### Exercise goal
Rewrite the items as a numbered list, from the line containing "600x464 pixels. At" through the line containing "Open Microsoft Store", both included. Skip any blank lines.

##### Task data

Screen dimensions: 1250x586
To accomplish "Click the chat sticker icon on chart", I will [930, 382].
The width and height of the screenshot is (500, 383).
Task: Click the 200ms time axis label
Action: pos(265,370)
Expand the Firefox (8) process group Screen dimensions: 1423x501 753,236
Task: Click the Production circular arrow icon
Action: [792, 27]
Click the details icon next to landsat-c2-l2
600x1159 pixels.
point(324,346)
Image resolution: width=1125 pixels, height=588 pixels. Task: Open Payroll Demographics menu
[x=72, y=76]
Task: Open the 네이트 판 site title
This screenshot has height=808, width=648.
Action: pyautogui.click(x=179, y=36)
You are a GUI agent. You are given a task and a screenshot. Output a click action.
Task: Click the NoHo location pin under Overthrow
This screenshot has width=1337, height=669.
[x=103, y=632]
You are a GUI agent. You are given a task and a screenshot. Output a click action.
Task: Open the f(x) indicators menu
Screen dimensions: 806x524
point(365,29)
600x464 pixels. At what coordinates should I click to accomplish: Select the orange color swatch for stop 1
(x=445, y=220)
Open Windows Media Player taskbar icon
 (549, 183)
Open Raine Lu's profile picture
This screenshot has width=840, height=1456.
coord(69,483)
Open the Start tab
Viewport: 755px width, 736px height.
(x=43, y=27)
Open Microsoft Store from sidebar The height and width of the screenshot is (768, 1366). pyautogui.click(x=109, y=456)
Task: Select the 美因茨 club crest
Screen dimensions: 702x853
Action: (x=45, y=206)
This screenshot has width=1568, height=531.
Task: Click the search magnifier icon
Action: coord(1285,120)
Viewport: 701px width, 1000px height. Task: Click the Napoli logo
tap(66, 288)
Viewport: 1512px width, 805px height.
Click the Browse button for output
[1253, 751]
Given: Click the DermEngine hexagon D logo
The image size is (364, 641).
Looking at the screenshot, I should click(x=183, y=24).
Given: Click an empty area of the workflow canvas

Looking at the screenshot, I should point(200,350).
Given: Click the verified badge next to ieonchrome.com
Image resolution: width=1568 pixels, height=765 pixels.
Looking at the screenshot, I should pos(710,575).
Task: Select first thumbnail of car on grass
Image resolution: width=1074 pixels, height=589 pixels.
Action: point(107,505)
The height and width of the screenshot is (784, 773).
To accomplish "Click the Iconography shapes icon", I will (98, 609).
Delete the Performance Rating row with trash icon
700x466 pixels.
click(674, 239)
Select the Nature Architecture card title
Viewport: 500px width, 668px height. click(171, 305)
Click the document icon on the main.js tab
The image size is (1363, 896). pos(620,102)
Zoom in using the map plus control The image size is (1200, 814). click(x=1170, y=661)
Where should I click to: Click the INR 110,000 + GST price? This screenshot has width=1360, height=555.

##########

### Full output
1. 600x464 pixels. At what coordinates should I click to accomplish: Select the orange color swatch for stop 1
2. (x=445, y=220)
3. Open Windows Media Player taskbar icon
4.  (549, 183)
5. Open Raine Lu's profile picture
6. This screenshot has width=840, height=1456.
7. coord(69,483)
8. Open the Start tab
9. Viewport: 755px width, 736px height.
10. (x=43, y=27)
11. Open Microsoft Store from sidebar The height and width of the screenshot is (768, 1366). pyautogui.click(x=109, y=456)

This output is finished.